TRECHO APRESENTADO:
Pesquisa confirma danos causados pela exploração de urânio na Bahia
[Por Zoraide Vilasboas, para o EcoDebate] A série de apresentações do “Relatório da Missão Caetité: Violações de Direitos Humanos no Ciclo do Nuclear”, que expõe os danos causados pela exploração de urânio na Bahia, começou em Salvador, prosseguiu em Caetité, município situado a 750 Km da capital baiana, e culminou em Vitória da Conquista, onde novo estudo também evidenciou a gravidade dos prejuízos denunciados pela Plataforma Dhesca Brasil (Direitos Humanos Econômicos, Sociais, Culturais e Ambientais), autora da Missão Caetité.
O relatório foi apresentado em Salvador, no Instituto de Geociências da Universidade Federal da Bahia, pela socióloga da PUC-SP, Marijane Lisboa, relatora do Direito Humano ao Meio Ambiente da Plataforma Dhesca, como atividade do projeto “Geografando nas Sextas: o Campo Baiano em Debate”. Pesquisadores, estudantes, docentes e ambientalistas debateram os prejuízos causados à saúde de trabalhadores, da população, ao meio ambiente e à economia local pela Indústrias Nucleares do Brasil (INB) que, desde 2000, produz em Caetité o concentrado de urânio, principal matéria prima do fabrico do combustível para as usinas atômicas de Angra 1 e 2 (RJ).

OBJETIVO:
Estenda a reportagem sobre a exploração de urânio na Bahia a partir do ponto em que ela termina. A listagem não tem relação com a reportagem sobre a exploração de urânio na Bahia.

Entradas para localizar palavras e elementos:
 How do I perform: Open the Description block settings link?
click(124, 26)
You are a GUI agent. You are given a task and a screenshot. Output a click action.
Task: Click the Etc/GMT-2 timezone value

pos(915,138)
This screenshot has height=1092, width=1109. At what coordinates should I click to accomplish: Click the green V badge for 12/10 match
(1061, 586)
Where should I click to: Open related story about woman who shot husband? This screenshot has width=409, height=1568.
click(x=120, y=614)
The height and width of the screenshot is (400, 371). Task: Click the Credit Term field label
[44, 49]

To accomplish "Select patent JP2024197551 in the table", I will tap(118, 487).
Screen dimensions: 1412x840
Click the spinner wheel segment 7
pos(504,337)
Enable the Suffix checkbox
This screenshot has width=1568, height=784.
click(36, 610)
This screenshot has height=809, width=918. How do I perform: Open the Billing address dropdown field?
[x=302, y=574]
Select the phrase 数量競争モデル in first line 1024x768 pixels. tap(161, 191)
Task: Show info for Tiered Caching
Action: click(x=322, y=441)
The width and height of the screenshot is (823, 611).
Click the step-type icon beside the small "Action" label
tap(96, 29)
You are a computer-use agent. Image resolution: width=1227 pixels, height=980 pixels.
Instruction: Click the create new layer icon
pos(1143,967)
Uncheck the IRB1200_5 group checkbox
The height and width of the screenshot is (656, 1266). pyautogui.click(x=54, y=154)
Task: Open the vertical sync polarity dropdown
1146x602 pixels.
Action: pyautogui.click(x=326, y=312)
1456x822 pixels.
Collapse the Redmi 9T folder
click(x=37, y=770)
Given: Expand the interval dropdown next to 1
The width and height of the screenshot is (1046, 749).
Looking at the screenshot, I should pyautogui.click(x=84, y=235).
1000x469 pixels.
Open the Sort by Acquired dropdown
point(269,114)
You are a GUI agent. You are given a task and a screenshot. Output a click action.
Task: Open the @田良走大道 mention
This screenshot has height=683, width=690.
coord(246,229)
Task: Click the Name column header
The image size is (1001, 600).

RESPOSTA AO EXERCÍCIO:
Durante o evento, o setor nuclear brasileiro foi criticado, principalmente pelo desrespeito a direitos fundamentais, que caracteriza a atuação da empresa na Bahia, onde prevalece a desinformação da população sobre os riscos à saúde, associados à contaminação radioativa. Na controvérsia sobre a política nuclear, a maioria dos presentes se posicionou contra a exploração da tecnologia nuclear para fins de produção de energia elétrica e pelo fim do Programa Nuclear Brasileiro. O relatório Dhesca sustenta que todos os programas nucleares, apesar de declarados pacíficos, são biombos para programa nuclear militar e, como nos demais países, o programa do Brasil nasceu na caserna. Portanto, “considerando todos os riscos envolvidos, desde a mineração e o processamento de urânio na Bahia, até a insegurança das usinas, o governo deve abrir um amplo debate com a sociedade para decidir se deve insistir com o Programa Nuclear Brasileiro”, disse Marijane.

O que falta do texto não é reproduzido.